The protesters also called on Dow Chemical to clean up the plant site, where rusted pipes and pesticide storage tanks have collapsed or ruptured in the years since the plant was abandoned after the disaster.
"Lethal chemicals are still lying around at the plant, some in the open. Every time it rains these poisonous chemicals are leaked into the soil, affecting groundwater resources of the area," Bee said.
The Bhopal gas leak was the world's worst industrial disaster. Union Carbide insists the tragedy was due to sabotage by a disgruntled employee and not shoddy safety standards or faulty plant design, as claimed by many activists.
Union Carbide, in a statement sent to The Associated Press, said it spent more than $2 million to clean up the plant from 1985 to 1994, when it sold its stake in Union Carbide India Ltd. (UCIL) and the local company was renamed as Eveready Industries.
The company also says state studies indicated in 1998 that the groundwater around the plant was free of toxins and that any water contamination was due to improper drainage and other pollution, not Union Carbide chemicals.
Much of the anger also is directed at national and local government officials as bureaucratic delays and red tape had denied victims compensation when they needed it most for their medical treatment, said Bee.

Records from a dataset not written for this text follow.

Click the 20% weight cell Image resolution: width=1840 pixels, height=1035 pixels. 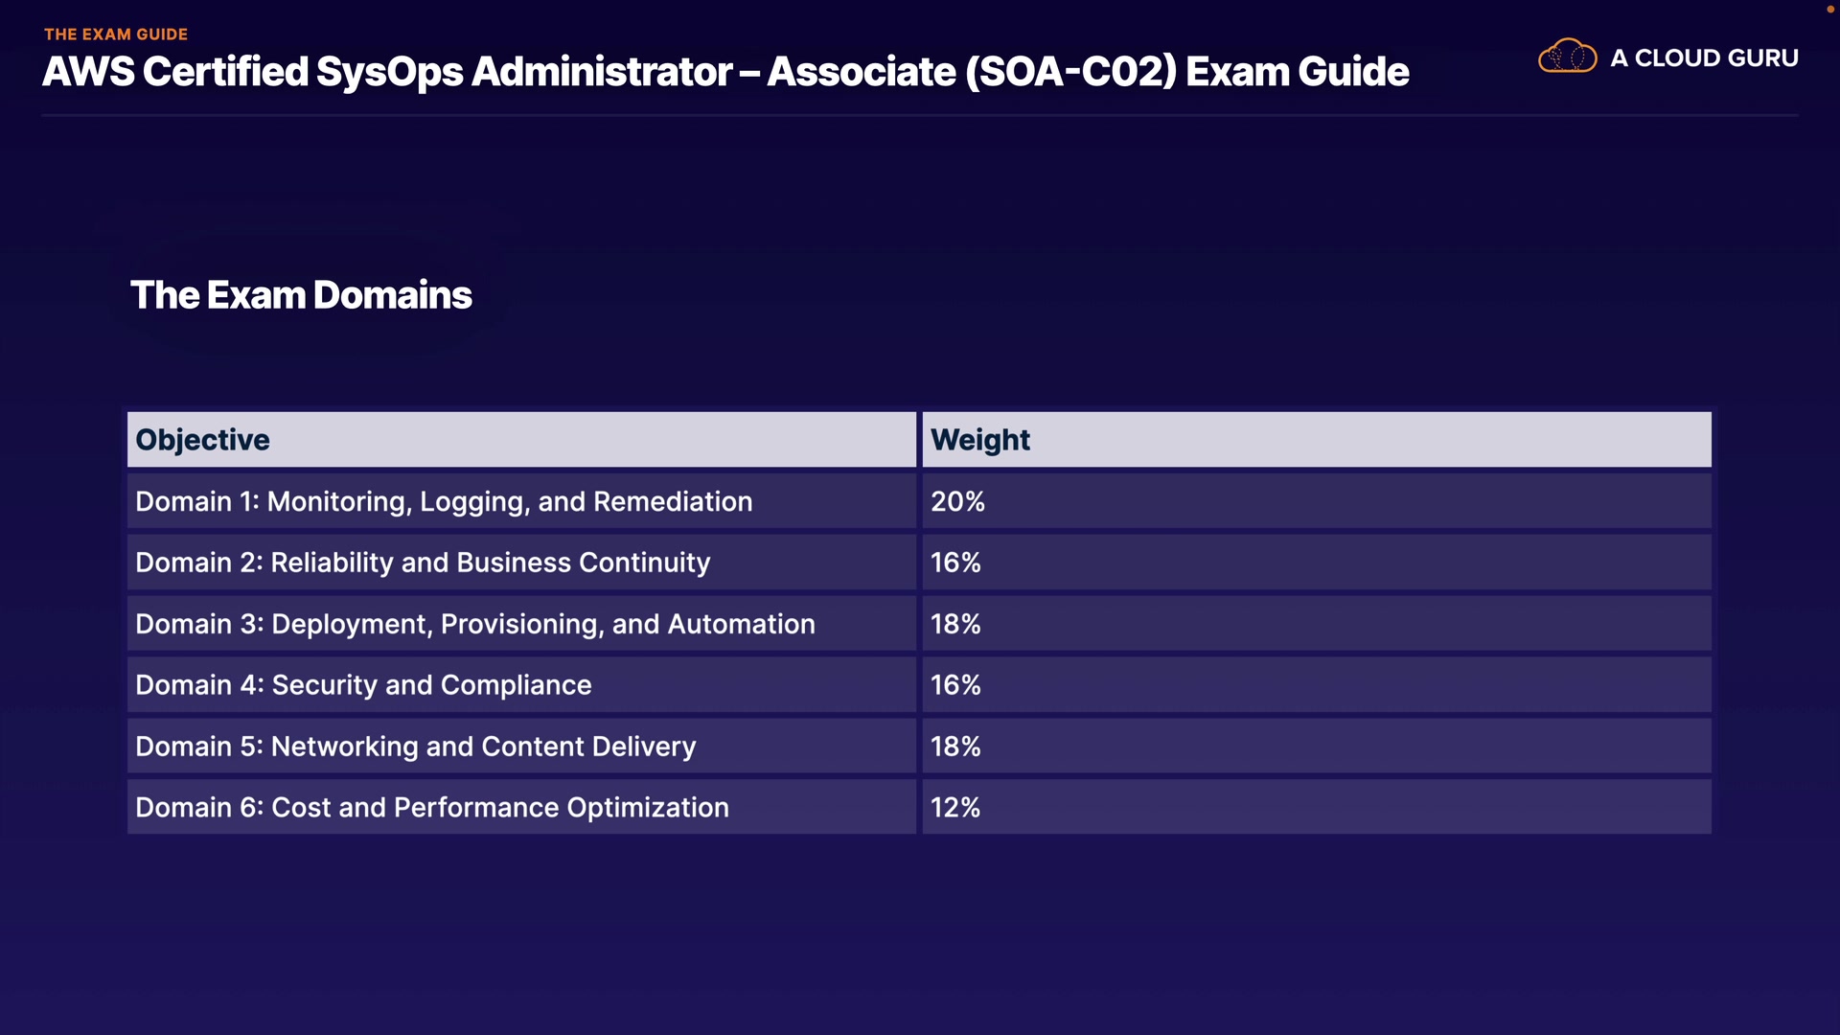[957, 501]
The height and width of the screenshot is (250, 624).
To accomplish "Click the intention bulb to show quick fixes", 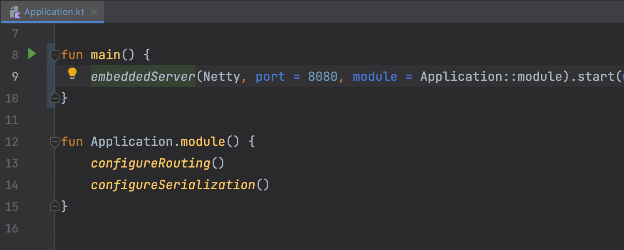I will (73, 73).
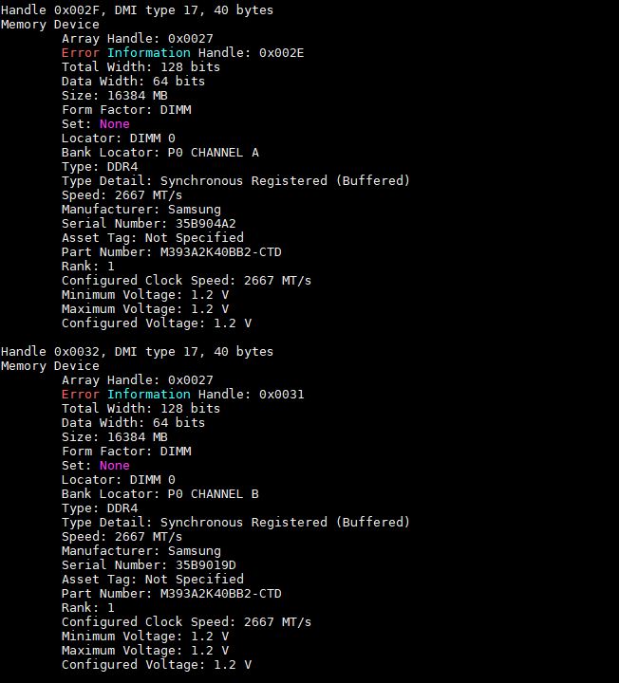Click part number M393A2K40BB2-CTD under Handle 0x002F

(220, 252)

"They are treating us, the victims, like the culprits responsible for causing the disaster," she said.
The state government took over legal responsibility of the site in 1998, but it has done little to remove the debris and sacks of chemicals. Greenpeace estimates it would cost at least $30 million to clean up the plant and the groundwater and soil that it claims are laced with carcinogens.
Dow maintains the legal case was resolved in 1989, when Union Carbide settled with the Indian government for $470 million.
Union Carbide claims that 3,800 people were killed, while Indian officials say up to 15,000 may have died.
Indian officials estimate that nearly 600,000 more have become ill or had babies born with congenital defects over the last 20 years.